Customer Service is Dead. Communicate Well to Revive It.

March 9, 2010 at 3:22 pm 1 comment

Full Disclosure: If you don’t like blogs as complaint delivery vehicles, you won’t like the beginning of this one. But I’m hoping we can start a conversation because of it. Miracles have happened in just such a way. Here goes.

I don’t “shop” much. When I’m in a store, it is a purposeful event (bicycle stores, ski shops and Hollywood’s Amoeba Records excluded). I go to purchase a product or service. Yes, I am often a victim of the “upsell” process, but I generally buy what I need, when I need it. And, most importantly, I will frequent stores that serve me well and at a fair price.

Make a personal connection and communicate to create a Customer Service miracle.

After a few recent spending trips (they’re not shopping trips for me, remember), I will now be shopping – for a new place to get my oil changed, for one thing. Customer service is dead, I didn’t watch it die, but I have seen the rotting corpse. And it amazes me that it would die now, when business owners should be doing everything possible to retain existing customers and attract new ones.

And I think I know how Customer Service died. It was left unfed or without personal attention. It would be like if I left my dog alone for days or weeks. First, it would likely turn angry, then it would simply perish. That’s what happened to Customer Service. Through personnel cuts or budget re-allocations or re-aligned management priorities, the one service that is often most valuable is no longer stocked at many stores.

Other products are there. Jewelry is in cases. Food is on store shelves. Mechanical services are provided. But personal communication and care, attention to customers’ needs, and personal service is gone. Left to Facebook and Twitter? Maybe. But like a recent story in The Miami Herald reports, social media often acts only as a “Band-Aid” to much more serious problems.

Hold on, there is a sign of life. It may be possible to revive Customer Service, and to save humanity in the process. After one of my recent encounters with the deceased (or near-deceased) I completed an online survey and voiced my remorse for the death. That same day, I received a phone call from a human being. It was a living, breathing human being who worked for this company, and he seemed to care for my needs. That means, of course, he cared for my money. And I’m okay with that. I was so glad he cared.

Through a simple act of personal communication, Customer Service may live to see another day. I’m not going back to that store right away. I bet it still has the stink of death on it. But I am elated in the hope that communication – personal conversations, not just tweets and status updates – can deliver other miracles of life.


Entry filed under: Communications, Personal, Social Media.

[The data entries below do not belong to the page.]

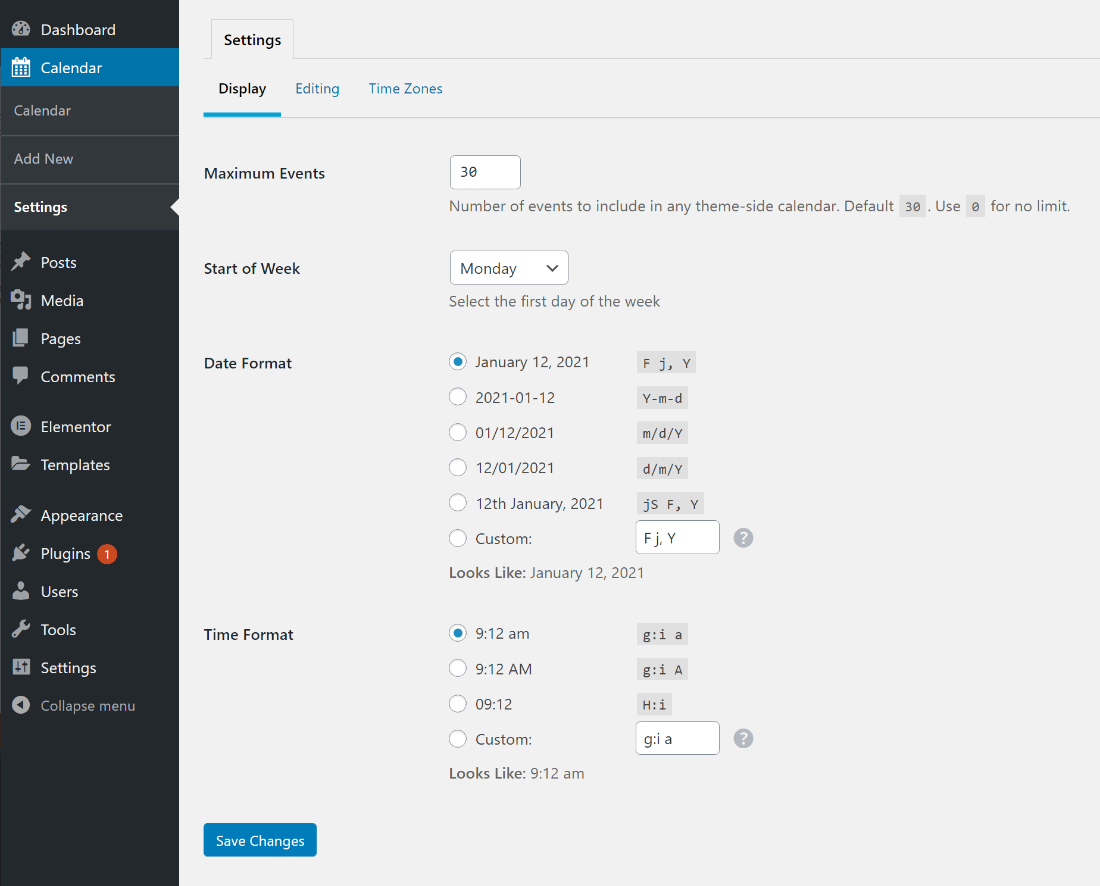Select the 09:12 24-hour time format
The image size is (1100, 886).
[x=458, y=704]
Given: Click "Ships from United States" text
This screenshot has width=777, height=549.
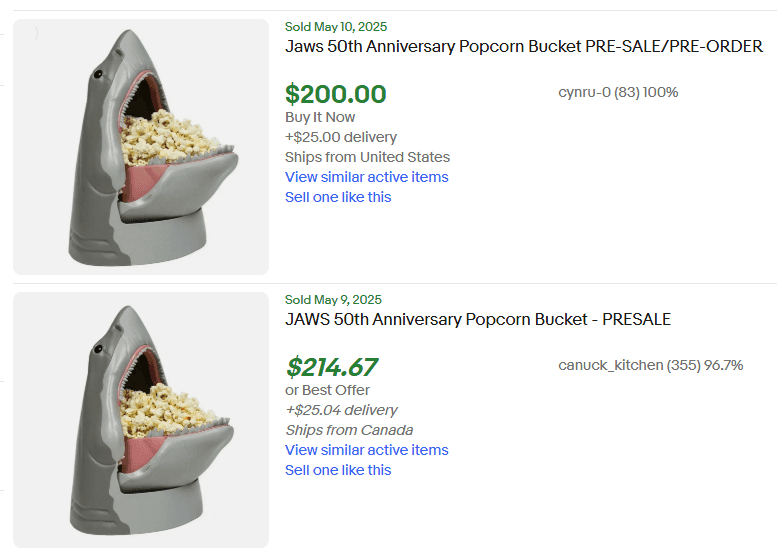Looking at the screenshot, I should tap(367, 157).
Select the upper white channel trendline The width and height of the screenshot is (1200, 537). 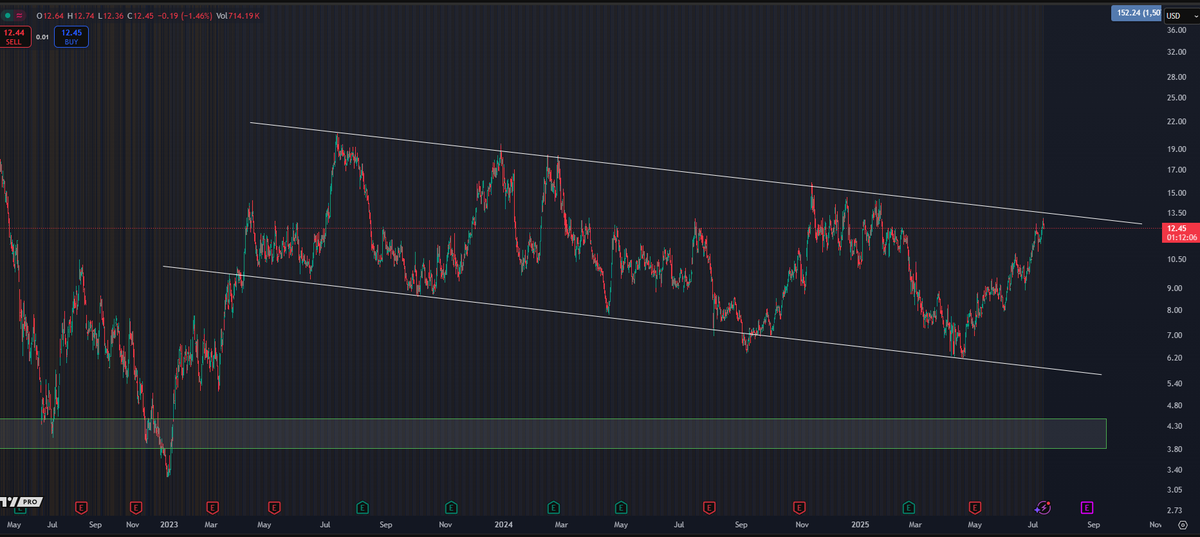(x=700, y=174)
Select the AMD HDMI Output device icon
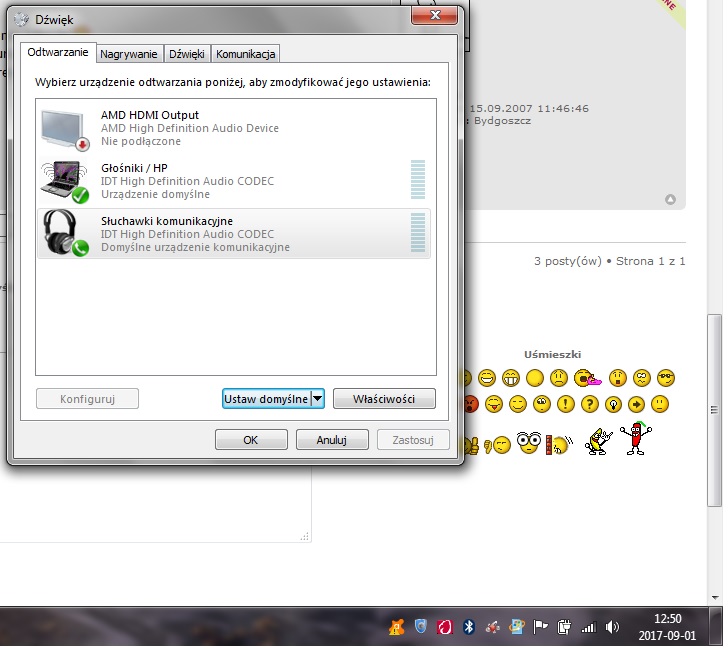 coord(64,128)
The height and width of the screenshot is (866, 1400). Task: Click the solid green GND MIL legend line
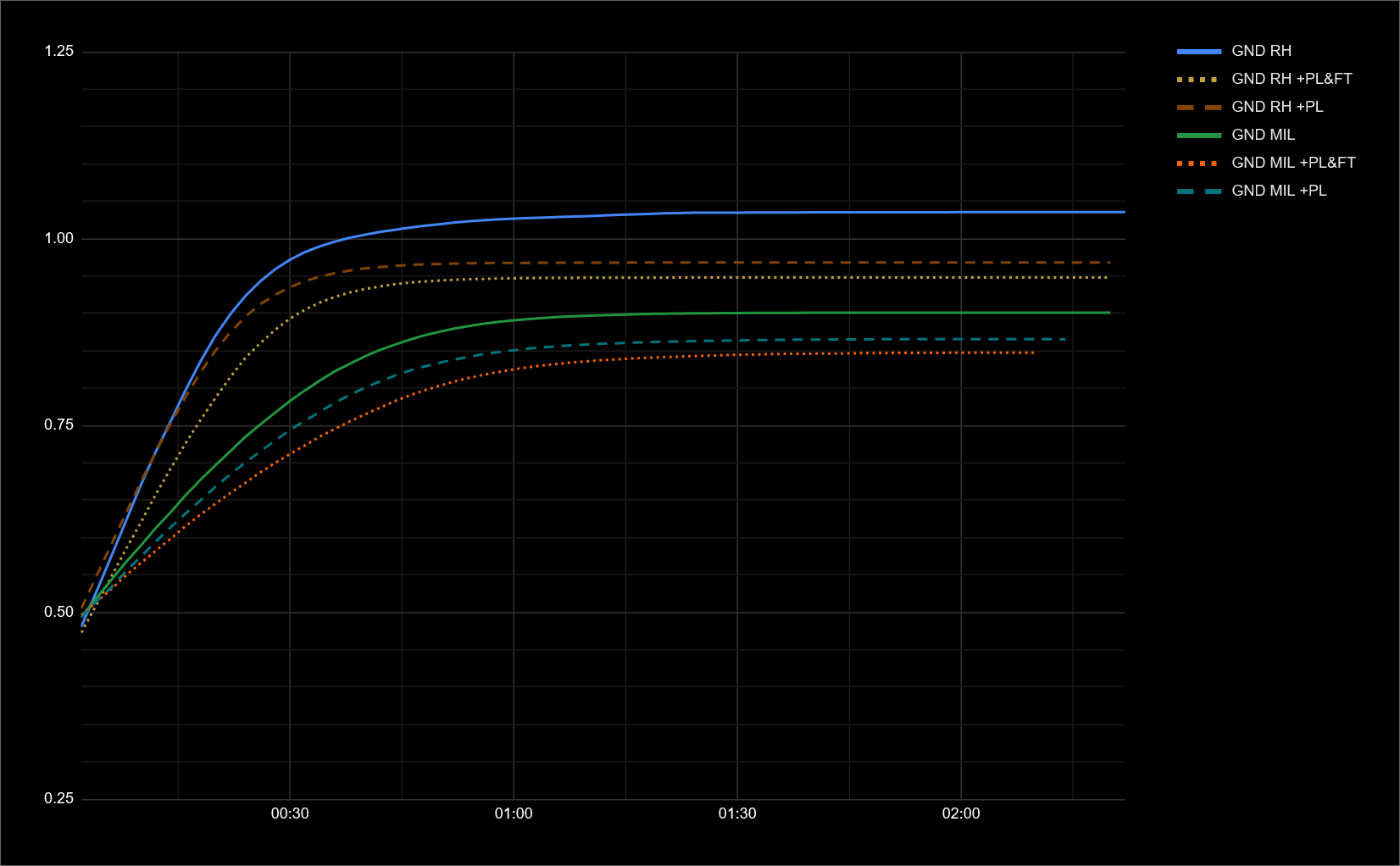1199,135
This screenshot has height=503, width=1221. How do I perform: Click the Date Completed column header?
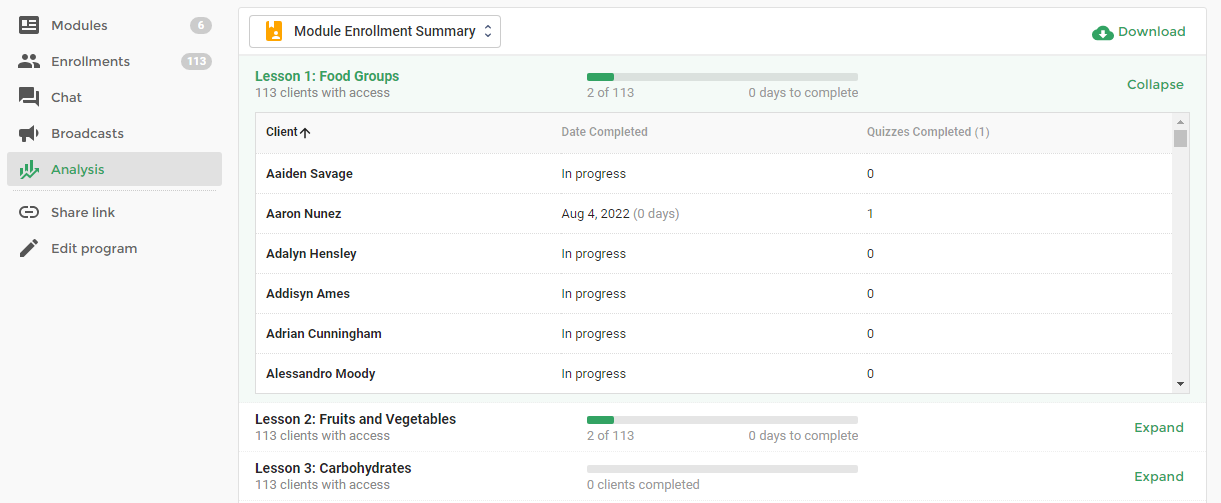click(x=604, y=132)
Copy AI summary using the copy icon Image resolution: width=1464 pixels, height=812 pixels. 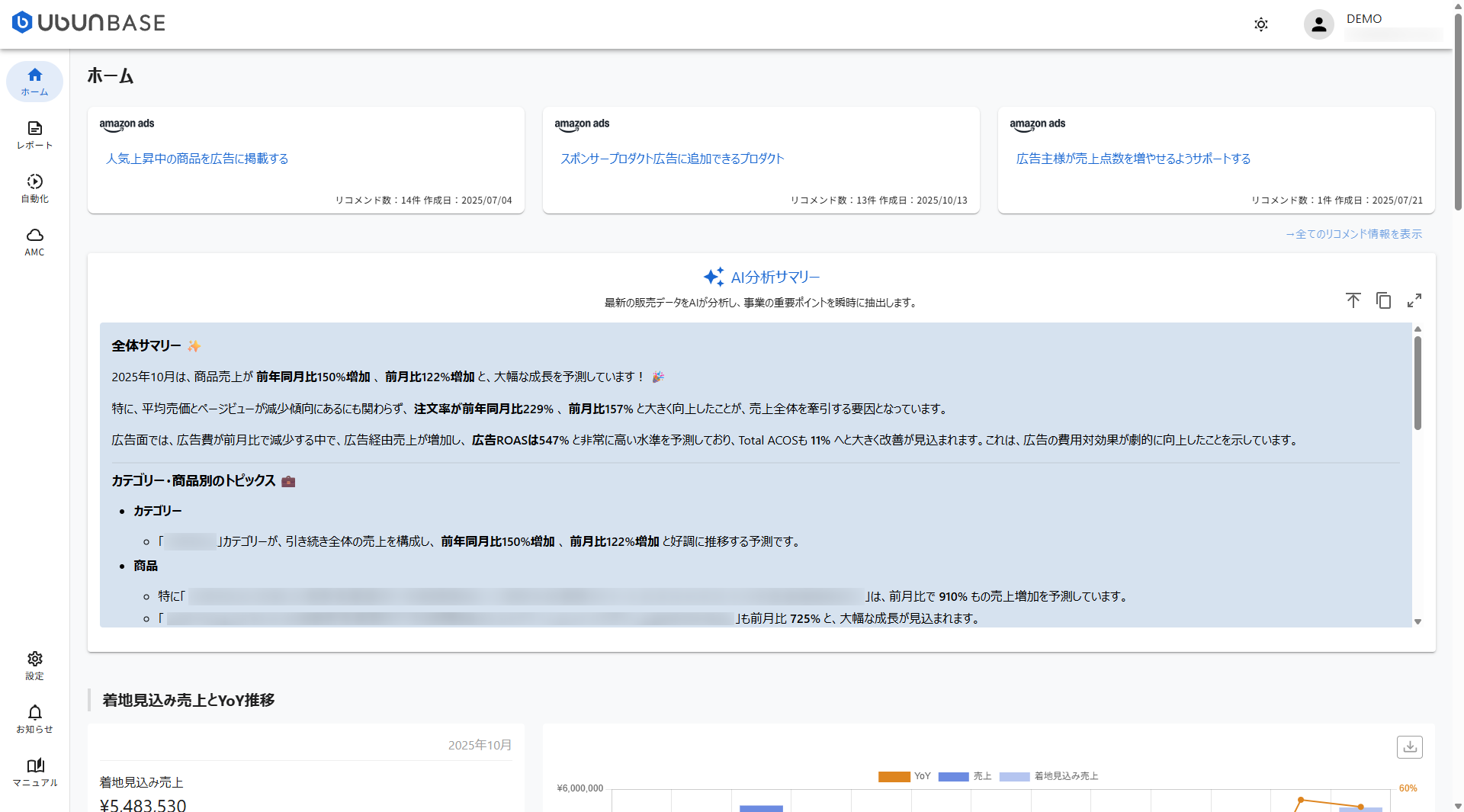pos(1383,300)
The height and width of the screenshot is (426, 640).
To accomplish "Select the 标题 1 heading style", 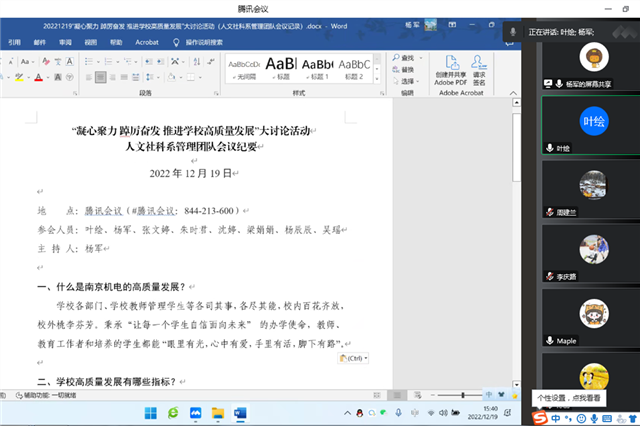I will 315,68.
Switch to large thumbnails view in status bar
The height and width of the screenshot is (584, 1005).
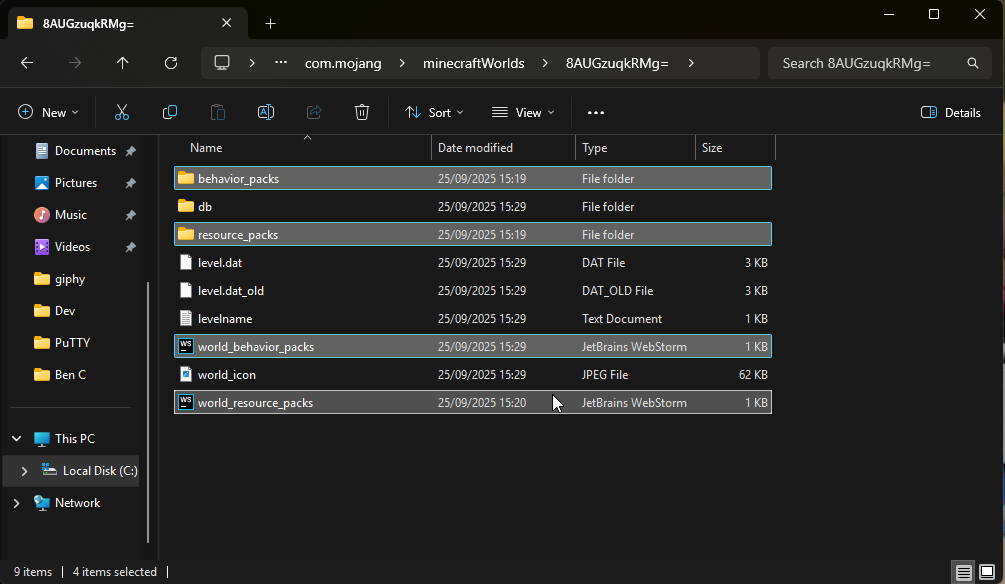pyautogui.click(x=986, y=573)
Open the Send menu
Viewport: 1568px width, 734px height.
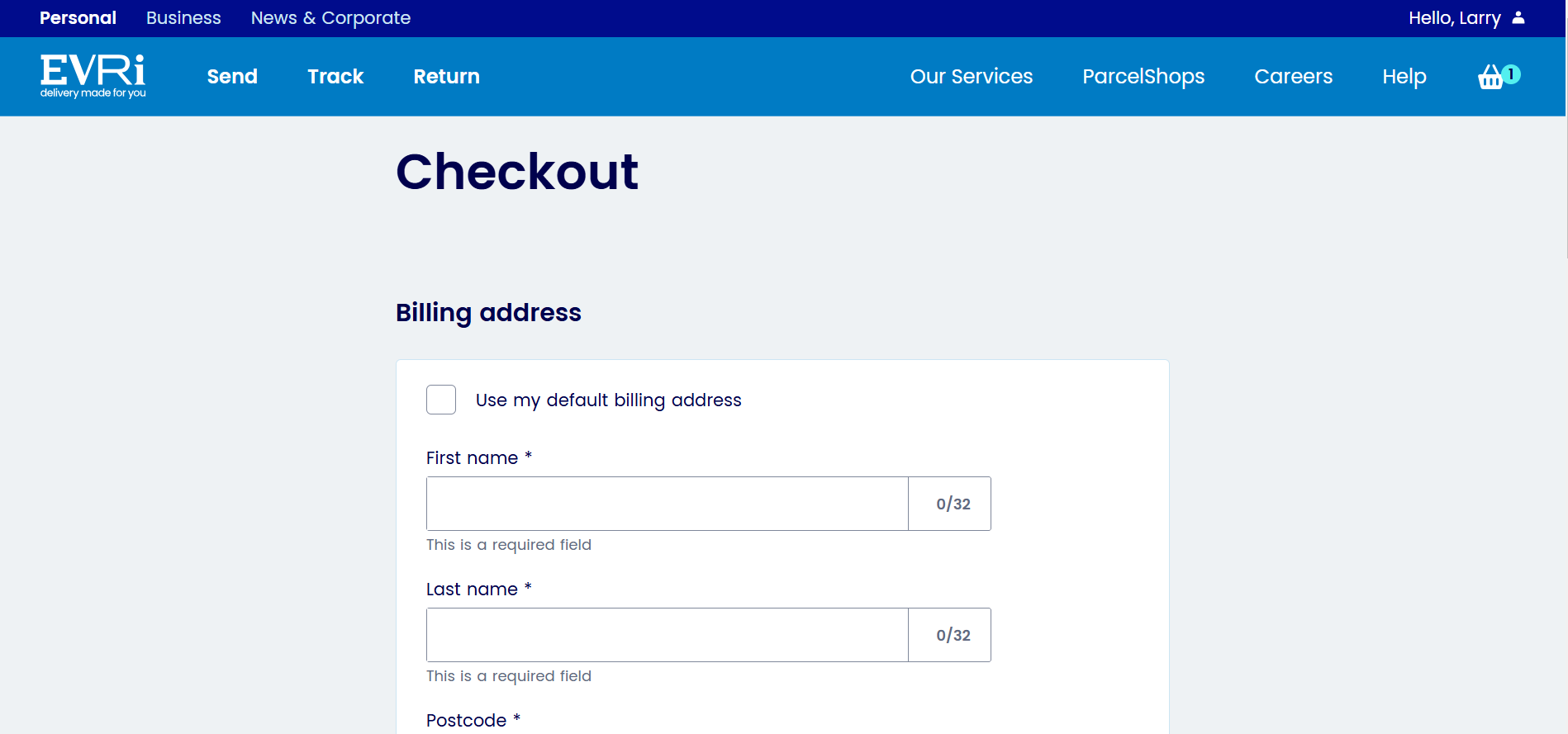click(x=232, y=77)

Paper or Plastic? – News, I Mean California Approves “The Lie”! Better Communication Options Exist.

1 Comment Add your own

  • 1. Irvine Journal  |  March 9, 2010 at 3:51 pm

    Good blog, Glenn. I think customer satisfaction begins with satisfied employees. Not many employees seem very happy these days. I recently witnessed a total failure of customer service with Jet Blue at Long Beach Airport. First, my daughter’s plane was delayed from SFO for 4 hours. When the plane finally arrived, her luggage (on a nonstop flight!) was lost. While the disinterested Jet Blue employee began filling out a lost luggage report and lamely surmised the lost luggage would probably show up before the morning, my two youngest daughters were playing near a screened-in storage area and spotted the missing bag! The bad-attitude employee paid mild attention and finally walked back to see what the girls had found and there it was! The missing bag! Jet Blue apparently has no online tracking system to show the bag had arrived. The employee never smiled, never admitted a mistake had been made, never apologized.

    We pondered never booking Jet Blue again. A few days later my daughter received an e-mail from Jet Blue awarding her a $25 coupon on her next airfare, and admitted they were giving her the cash as part of their “customer bill of rights.”

    So corporate marketing and customer service gets it, but the front-line Long Beach employees don’t. They don’t even smile anymore. It’s a real downer.